Opzioni
Entanglement and Quantum Complexity in Monitored Quantum Many-Body Systems
PAVIGLIANITI, ALESSIO
2025-09-15
Abstract
Out-of-equilibrium quantum many-body systems stand at the forefront of modern
theoretical physics, addressing fundamental questions on thermalization, transport,
and universal phenomena. These fields, already well established in condensed
matter, statistical physics, quantum optics, and quantum information theory, are
progressively gaining even greater relevance with the rapid development of quantum
technologies and simulation, which inherently operate in dynamical regimes.
In recent years, the traditional paradigm of unitary quantum evolution has been
expanded to include measurements, opening new directions in out-of-equilibrium
physics. At the core of these advances lie measurement-induced phase transitions
(MIPTs), which have emerged as a new class of dynamical critical phenomena characterizing the general behavior of monitored quantum dynamics. When external
monitoring intertwines with unitary evolution, many-body quantum correlations
change their structure, giving rise to distinct entanglement phases of matter. This
discovery has sparked enormous interest in MIPTs, leading to significant advances
in open quantum systems, entanglement theory, and more broadly quantum complexity.

____________________

**WHAT IS BEING ASKED:** Can you carry on the abstract on monitored quantum many-body systems from its final sentence? The listing that comes next has nothing to do with this.

____________________

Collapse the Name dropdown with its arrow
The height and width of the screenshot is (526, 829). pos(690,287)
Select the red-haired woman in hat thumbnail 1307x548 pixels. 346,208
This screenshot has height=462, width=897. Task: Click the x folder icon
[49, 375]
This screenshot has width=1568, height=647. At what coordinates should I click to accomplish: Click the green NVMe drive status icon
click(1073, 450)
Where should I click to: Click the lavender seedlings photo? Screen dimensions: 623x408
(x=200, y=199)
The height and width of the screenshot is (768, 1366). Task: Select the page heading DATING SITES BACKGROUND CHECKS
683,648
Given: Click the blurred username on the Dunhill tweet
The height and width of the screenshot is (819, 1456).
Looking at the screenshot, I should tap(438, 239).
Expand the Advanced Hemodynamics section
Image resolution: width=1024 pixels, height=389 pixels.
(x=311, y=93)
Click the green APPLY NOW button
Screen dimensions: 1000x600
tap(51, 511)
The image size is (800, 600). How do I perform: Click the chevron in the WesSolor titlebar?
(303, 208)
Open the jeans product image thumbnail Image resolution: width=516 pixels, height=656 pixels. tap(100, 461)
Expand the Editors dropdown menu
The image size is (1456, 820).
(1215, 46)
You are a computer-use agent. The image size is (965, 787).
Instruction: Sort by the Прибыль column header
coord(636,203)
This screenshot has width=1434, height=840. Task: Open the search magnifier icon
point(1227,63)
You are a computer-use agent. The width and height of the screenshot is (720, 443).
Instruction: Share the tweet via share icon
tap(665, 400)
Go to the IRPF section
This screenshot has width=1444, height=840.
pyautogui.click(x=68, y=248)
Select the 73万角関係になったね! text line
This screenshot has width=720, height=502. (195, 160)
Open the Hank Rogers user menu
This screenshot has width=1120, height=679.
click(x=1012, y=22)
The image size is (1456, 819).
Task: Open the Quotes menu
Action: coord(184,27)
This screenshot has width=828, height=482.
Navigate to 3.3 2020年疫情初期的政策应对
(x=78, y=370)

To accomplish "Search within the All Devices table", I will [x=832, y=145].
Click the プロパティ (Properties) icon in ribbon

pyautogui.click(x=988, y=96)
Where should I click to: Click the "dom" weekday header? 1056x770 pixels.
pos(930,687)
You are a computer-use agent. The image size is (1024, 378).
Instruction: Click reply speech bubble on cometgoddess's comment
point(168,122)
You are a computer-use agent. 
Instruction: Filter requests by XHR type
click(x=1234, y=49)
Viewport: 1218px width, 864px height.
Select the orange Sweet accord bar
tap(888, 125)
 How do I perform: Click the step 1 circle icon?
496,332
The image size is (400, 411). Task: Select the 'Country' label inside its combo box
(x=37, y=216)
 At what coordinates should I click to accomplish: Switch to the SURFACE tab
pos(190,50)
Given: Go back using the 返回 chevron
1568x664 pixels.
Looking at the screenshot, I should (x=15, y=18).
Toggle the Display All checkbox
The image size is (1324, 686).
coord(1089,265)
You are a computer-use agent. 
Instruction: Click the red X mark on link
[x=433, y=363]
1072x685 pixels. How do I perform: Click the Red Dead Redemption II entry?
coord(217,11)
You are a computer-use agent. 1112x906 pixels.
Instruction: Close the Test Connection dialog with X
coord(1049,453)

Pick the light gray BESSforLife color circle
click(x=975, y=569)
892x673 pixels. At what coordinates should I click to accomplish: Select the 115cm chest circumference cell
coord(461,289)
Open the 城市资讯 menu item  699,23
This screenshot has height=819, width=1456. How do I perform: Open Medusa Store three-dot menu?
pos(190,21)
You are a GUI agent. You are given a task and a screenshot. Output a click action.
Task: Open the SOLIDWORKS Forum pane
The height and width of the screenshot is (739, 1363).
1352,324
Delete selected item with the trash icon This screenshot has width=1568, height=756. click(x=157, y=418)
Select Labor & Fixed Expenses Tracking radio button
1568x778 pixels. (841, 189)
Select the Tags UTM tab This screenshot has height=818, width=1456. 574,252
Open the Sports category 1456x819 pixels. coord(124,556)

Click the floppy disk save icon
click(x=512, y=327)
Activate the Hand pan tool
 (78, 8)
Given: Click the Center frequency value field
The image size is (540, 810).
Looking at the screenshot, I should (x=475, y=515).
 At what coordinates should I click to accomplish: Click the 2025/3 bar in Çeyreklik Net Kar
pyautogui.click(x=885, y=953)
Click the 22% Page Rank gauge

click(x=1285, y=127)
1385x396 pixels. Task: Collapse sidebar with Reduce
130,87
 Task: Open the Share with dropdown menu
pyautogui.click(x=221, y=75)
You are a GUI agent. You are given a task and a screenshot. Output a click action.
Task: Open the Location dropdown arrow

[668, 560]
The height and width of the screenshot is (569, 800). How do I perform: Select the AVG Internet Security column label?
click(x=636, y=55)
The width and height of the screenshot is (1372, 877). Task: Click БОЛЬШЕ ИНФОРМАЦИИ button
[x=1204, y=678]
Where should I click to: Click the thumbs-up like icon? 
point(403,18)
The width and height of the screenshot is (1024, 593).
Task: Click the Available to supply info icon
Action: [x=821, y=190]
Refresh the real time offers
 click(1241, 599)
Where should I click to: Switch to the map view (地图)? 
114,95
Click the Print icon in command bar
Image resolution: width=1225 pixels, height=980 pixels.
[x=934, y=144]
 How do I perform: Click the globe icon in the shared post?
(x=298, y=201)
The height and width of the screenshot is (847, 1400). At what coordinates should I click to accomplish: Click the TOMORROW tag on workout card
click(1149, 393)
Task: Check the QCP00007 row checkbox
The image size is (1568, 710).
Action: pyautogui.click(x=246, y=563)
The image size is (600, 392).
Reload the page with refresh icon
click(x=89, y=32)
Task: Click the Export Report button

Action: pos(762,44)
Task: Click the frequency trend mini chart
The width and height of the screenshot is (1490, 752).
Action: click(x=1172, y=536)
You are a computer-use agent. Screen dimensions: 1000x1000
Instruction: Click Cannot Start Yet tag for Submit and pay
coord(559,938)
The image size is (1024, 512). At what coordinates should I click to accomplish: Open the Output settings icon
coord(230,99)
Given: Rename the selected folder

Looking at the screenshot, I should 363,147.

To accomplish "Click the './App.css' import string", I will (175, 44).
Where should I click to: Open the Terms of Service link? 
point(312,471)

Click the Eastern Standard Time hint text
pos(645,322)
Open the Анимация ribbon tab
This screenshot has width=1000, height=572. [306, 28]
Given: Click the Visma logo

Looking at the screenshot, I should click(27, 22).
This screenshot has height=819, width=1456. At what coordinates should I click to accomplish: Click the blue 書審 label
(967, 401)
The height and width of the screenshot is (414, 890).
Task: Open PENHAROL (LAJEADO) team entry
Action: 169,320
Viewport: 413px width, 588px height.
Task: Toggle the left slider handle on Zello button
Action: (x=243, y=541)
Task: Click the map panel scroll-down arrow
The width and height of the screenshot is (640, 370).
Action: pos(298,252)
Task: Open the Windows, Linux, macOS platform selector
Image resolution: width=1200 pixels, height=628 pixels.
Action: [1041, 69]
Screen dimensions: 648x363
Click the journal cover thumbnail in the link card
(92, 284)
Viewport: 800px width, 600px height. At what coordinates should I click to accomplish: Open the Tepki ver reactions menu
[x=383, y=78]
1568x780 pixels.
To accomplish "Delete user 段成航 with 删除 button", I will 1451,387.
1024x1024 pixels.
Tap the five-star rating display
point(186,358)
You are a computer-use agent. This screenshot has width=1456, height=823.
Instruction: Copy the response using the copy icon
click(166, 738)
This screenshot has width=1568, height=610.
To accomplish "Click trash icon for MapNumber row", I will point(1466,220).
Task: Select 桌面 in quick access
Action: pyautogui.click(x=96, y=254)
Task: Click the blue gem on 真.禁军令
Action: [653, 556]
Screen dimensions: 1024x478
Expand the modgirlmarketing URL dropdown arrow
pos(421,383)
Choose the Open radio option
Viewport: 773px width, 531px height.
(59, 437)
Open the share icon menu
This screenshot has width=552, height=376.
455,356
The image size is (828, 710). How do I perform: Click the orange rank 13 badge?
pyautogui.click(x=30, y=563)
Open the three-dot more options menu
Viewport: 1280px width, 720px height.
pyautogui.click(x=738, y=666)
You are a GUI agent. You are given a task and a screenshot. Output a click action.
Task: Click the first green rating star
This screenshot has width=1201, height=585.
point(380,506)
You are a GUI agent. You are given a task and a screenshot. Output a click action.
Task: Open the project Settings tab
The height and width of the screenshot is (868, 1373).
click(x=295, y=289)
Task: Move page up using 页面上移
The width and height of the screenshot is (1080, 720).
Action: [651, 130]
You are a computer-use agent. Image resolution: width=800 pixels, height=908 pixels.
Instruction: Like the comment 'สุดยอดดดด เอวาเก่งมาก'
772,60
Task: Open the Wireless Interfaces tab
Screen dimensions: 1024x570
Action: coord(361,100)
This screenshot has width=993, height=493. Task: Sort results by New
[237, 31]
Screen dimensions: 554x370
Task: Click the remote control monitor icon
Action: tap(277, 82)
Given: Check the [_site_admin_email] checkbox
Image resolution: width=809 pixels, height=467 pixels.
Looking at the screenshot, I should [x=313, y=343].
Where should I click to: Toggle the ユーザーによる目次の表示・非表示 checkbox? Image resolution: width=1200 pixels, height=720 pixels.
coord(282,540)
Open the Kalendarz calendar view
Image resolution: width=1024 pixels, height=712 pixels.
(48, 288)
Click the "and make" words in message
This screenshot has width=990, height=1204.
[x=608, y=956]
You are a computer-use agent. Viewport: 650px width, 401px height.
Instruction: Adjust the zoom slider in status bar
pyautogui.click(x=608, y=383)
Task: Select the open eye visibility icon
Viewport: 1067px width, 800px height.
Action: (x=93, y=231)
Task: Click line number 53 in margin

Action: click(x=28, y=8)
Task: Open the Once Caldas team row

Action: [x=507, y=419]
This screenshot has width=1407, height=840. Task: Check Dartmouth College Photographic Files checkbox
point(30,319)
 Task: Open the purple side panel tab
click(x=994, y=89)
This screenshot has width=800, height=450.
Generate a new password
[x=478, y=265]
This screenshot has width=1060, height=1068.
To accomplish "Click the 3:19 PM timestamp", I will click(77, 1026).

____________________

**EXERCISE ANSWER:**
Despite much progress, a full understanding of monitored many-body dynamics
is far from complete, leaving several open questions on the nature of MIPTs,
their experimental observability, and the possibilities offered by measurements to
enhance control over synthetic quantum matter. These issues persist due to the
intrinsic complexity of the problem and the lack of efficient tools to study it, mainly
caused by the stochastic character of monitored evolution. This thesis addresses
these challenges by expanding the investigation of measurement-induced phenomena
in new settings and introducing innovative probes of entanglement and manybody
quantum complexity for MIPTs. A core question we investigate is the role
of symmetries, non-ergodicity, and especially integrability in measurement-induced
criticality, which dramatically affect the non-equilibrium phases. We further explore
how these phenomena extend beyond bipartite quantum correlations to multipartite
entanglement and quantum non-stabilizerness, highlighting the non-trivial interplay
between measurements and complexity notions rooted in quantum information theory.
Finally, we focus on the compelling problem of decoherence, modeling how
noise spoils entanglement structures.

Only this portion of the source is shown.